Roger D. Jones, PhD
November 23, 2012
I would like to start this blog with a story about my college-age daughter. Like most college students, she likes pizza. Beth, because she is a modern child completely comfortable in the information age, orders her pizza over the internet. She can monitor the progress of her pizza online. She knows when the cheese has been applied and also the pepperoni. She knows when the pizza has been placed in the delivery car, and she knows, within a few seconds, when the deliveryman will knock on our door. She also knows the deliveryman’s name.
Let me contrast this with another personal anecdote. My mother, while living at home some distance from where I live, had a chronic and potentially lethal bowel infection.
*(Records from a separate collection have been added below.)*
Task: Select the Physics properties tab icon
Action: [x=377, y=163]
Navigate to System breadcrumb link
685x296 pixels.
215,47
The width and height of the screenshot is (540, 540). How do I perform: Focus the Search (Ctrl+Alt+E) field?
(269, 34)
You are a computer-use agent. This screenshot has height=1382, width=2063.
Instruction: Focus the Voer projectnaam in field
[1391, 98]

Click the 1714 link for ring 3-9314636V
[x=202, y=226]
She had an incident in which she needed to go to the emergency department. The emergency doctor, who had no health records for my mother and who did not consult her primary-care physician, diagnosed her as having a rotovirus and sent her home. Two days later, she was admitted to the hospital with the serious bowel infection for which she was being treated by her principle-care physician and that had nothing to do with a rotovirus. She remained in the hospital for several weeks and had near-death experiences. Her life was saved by the skill her physicians and high-technology expensive procedures.
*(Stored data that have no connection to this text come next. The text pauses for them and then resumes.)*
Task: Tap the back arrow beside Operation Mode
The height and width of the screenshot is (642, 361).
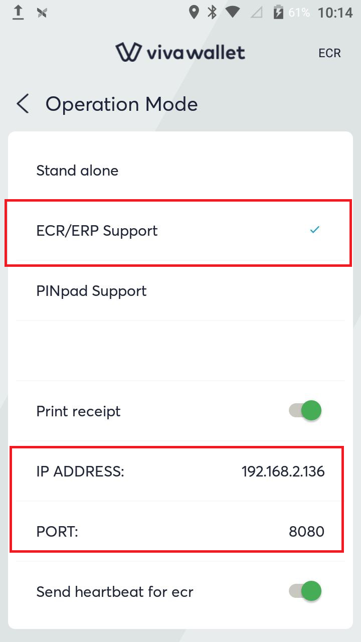Action: point(23,104)
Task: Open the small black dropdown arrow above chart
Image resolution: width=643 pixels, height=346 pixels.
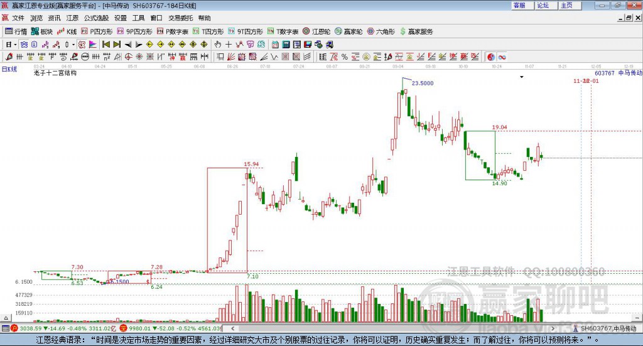Action: click(522, 77)
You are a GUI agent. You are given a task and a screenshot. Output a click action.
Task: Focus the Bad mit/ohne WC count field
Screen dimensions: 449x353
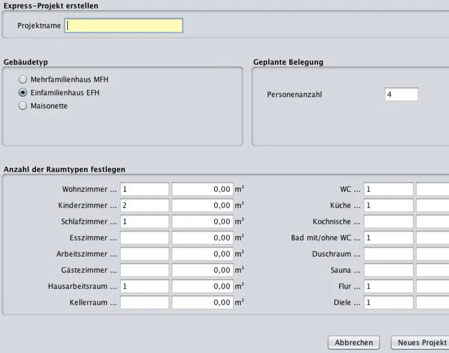click(389, 238)
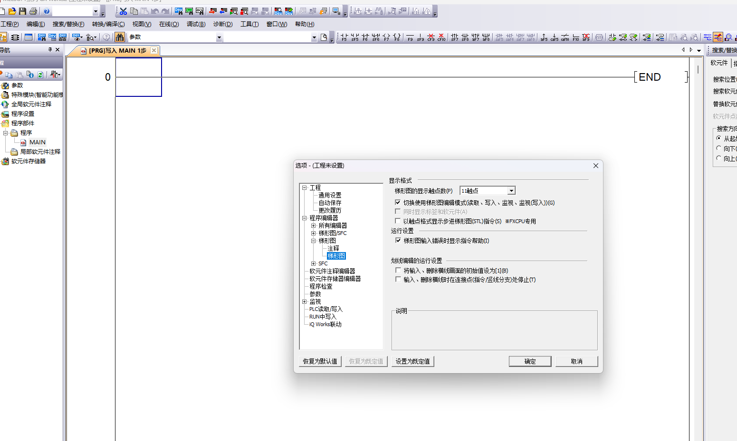The height and width of the screenshot is (441, 737).
Task: Select the 从起始 search direction radio button
Action: point(719,138)
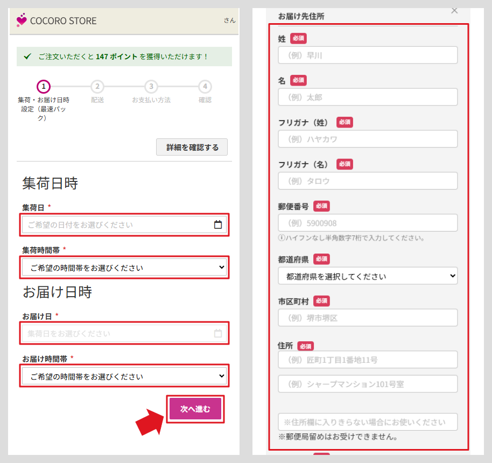
Task: Close the address panel with X icon
Action: click(x=454, y=10)
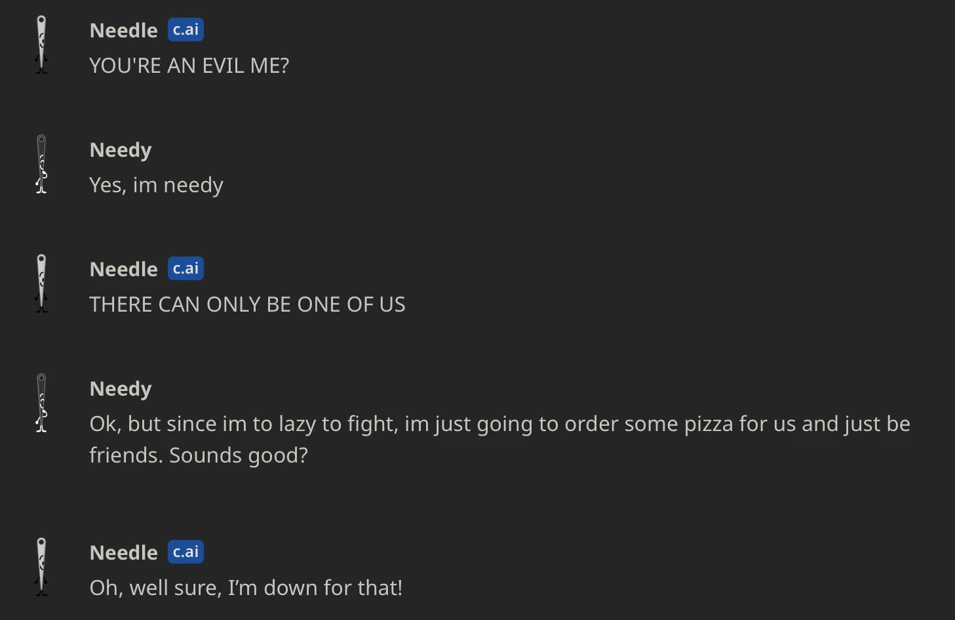The width and height of the screenshot is (955, 620).
Task: Click the c.ai badge above "Oh, well sure"
Action: tap(185, 552)
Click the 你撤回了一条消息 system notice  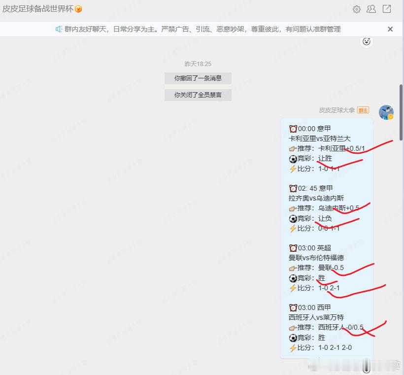pos(198,78)
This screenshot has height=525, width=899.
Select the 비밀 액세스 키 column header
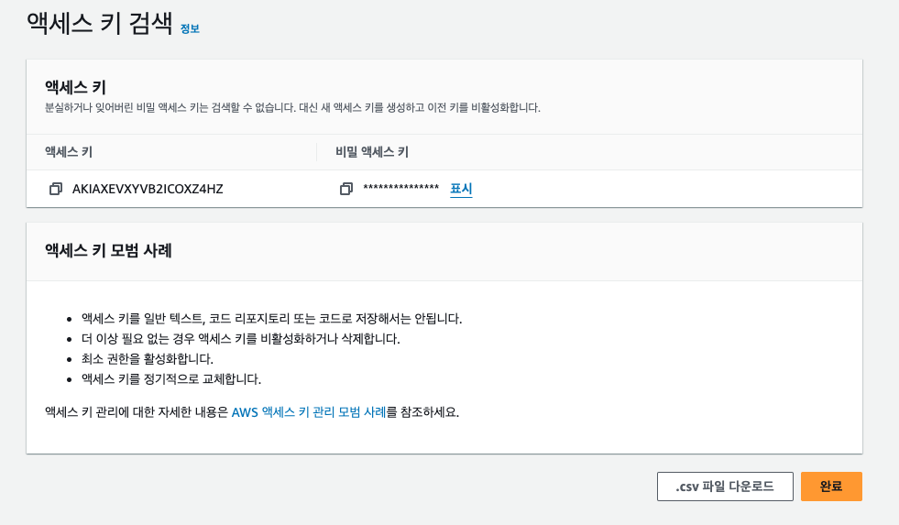tap(372, 152)
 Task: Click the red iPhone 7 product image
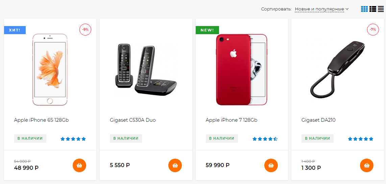tap(241, 69)
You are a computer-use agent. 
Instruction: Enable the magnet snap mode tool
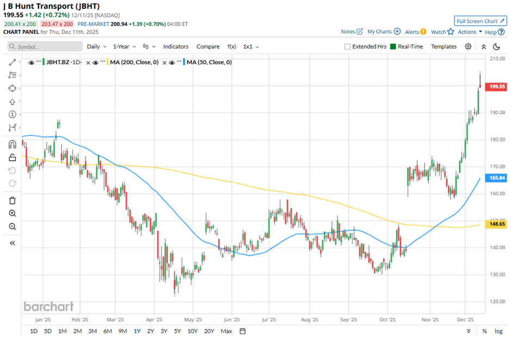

A few weeks after her return home, she had a recurrence of the infection and went again to the emergency department where the same emergency doctor once again diagnosed her as having a retrovirus. Once again she was sent home, and once again she was later readmitted to the hospital and treated for bowel infection. This time she came much closer to death. At one point, I was told she would not live through the night. After another heroic and expensive life-saving procedure, she did live. After a few weeks in the hospital and rehabilitation, I admitted her into an assisted-living facility.
My mother has not had a recurrence of her infection in the two years she has been in the assisted living facility. She has gained weight and is, in general, in good health for someone her age. The reason her health has improved is because, now, her health information is being better managed. A nurse has complete knowledge of her medical conditions and vital signs. Her medication is properly administered. Her doctors’ appointments are coordinated. In my mother’s case, there were dramatic and expensive technological procedures that saved her life, but her life would not have been threatened in the first place had her healthcare information been readily available to her healthcare providers. While her entire assisted-living package is expensive, it is much less expensive than the life-extending procedures she underwent because her health information was not being properly managed. The information-management systems are simply not yet in place in large areas of healthcare.
There may be many reasons why modern information management has not yet made it into US healthcare: privacy concerns; size of the problem; physician and hospital compensation designed around procedures rather than outcomes; the emphasis of healthcare training programs; and political issues. The population has, however, made online information management an essential component of the modern lifestyle. While healthcare information management may not be as easy as pizza pie, Americans are prepped and ready for it.